Grabo fuentes de madrugada por las plazuelas de acacias y rumores de Córdoba. Luego, ya con los luceros, bajo al Guadalquivir y converso con la garza blanca de la Albolafia, palabras como polvo líquido de sueños. Gorgoteos delicados, suaves como noche de junio. Los escucho y en ellos habita la lentitud y el verde aceituna. Escucho las fuentes de la Alcarria, los borbotones que manan en los desgalgaderos tajados por el Tajuña. Fuentes de brío, chorros pelágicos y torrenciales, como los reventones de los pilones de Gredos cuando las nubes se atrincheran con saña al sur del Almanzor, en otoños de lluvia y melojos deshilachados en amarillos y espejuelos de musgos y sombras de halcones abejeros. Y guardo también los sonidos quejumbrosos de agosto, cuando el agua se agota y los veneros escurren un hilo mínimo y vital. Entonces levanto las piedras del lecho y juego con tritones y gallipatos, bestias limpias y beatíficas de las profundidades gelatinosas del estío.
Grabo manaderos y fuentes santas, perdidas en bosques arrobledados y helechos altísimos como selva prehistórica olvidada y retenida en un tiempo muy antiguo.

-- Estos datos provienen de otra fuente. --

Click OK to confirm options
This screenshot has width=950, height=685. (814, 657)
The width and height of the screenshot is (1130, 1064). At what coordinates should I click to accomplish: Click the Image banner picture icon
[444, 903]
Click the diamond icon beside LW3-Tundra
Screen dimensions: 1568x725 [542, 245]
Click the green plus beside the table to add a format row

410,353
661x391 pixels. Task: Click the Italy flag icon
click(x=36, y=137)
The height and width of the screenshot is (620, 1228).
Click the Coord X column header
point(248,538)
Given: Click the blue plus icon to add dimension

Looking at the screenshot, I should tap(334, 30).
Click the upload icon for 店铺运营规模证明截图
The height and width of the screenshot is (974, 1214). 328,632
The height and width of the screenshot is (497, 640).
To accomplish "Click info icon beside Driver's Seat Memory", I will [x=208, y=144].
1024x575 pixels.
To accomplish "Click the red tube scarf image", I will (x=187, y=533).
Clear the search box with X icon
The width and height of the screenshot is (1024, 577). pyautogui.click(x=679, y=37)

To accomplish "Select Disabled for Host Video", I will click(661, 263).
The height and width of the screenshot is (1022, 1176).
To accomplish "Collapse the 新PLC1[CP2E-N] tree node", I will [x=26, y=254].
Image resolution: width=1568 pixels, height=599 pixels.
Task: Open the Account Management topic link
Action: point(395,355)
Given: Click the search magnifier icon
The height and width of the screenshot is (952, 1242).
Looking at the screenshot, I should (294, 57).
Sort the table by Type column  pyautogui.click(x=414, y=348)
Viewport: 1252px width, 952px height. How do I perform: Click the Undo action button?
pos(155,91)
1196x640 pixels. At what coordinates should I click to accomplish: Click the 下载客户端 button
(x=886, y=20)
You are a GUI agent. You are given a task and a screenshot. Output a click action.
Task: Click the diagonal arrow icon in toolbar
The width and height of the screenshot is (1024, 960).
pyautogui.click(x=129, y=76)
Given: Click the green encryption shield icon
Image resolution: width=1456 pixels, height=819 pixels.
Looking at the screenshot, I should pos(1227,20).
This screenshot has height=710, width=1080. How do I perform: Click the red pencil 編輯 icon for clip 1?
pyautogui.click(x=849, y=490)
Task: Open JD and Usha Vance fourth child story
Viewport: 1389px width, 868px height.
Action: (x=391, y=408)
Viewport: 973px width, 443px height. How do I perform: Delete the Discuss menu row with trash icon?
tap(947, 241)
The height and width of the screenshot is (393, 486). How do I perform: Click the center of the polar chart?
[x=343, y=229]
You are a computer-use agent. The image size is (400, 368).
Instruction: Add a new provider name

Allí mana el agua con cadencia de oración, vuelan miles de mariposas blancas y cubren todo su derredor tapices de flores de todos los colores. El agua brota como un milagro entre ovas como cabelleras de mujeres-diosas prerrafalitas, y marcha por un reguero mínimo donde florecen poleos y briznas de sol como pepitas de un oro primigenio y puro en sus ninfeos.
Grabo pilones y fuentes en cada pueblo que atravieso. Pueblos ya vacíos, silenciosos, donde sólo canta el agua su cuento inmemorial y perenne. El agua es lo que siempre queda. Y luego, cuando escucho despacio, compruebo que aparecen voces y sonidos, niños jugando, mujeres hablando y riendo en lavaderos que sé que estaban vacíos. Arrieros, ganaderos y gente viniendo del campo o del monte, abrevando las caballerías y el ganado. Esquilas de ovejas, ladridos de careas y mastines. Todo aparece por ensalmo si escuchas con atención. El agua guarda su memoria. Los lugares del agua también. Todo quedó ahí. Nade se fue, aunque ya no esté y no lo pueda, en mi simpleza, ver.
Voy grabando con el teléfono fuentes y pilones, lajas chorreantes de cuarcita de la Jara; tejas en fuentecillas comidas por zarzas y olvidos bajo los secaderos sedientos del Tiétar; deshielos como gotas de las nevadas tardías de la tierra de Molina; destilados mínimos de agua verde nutriendo aljibes por los que se desliza sólo un rayo de sol en claustros hieráticos sin cipreses y con el colirrojo tizón guardando. Acudo al repiqueteo del agua dorada y germinal, verde de ojos limpios donde se lava el granito pulido de las profundidades. Y voy guardando para los días secos, sin agua y sin canciones. Los recuerdos del agua.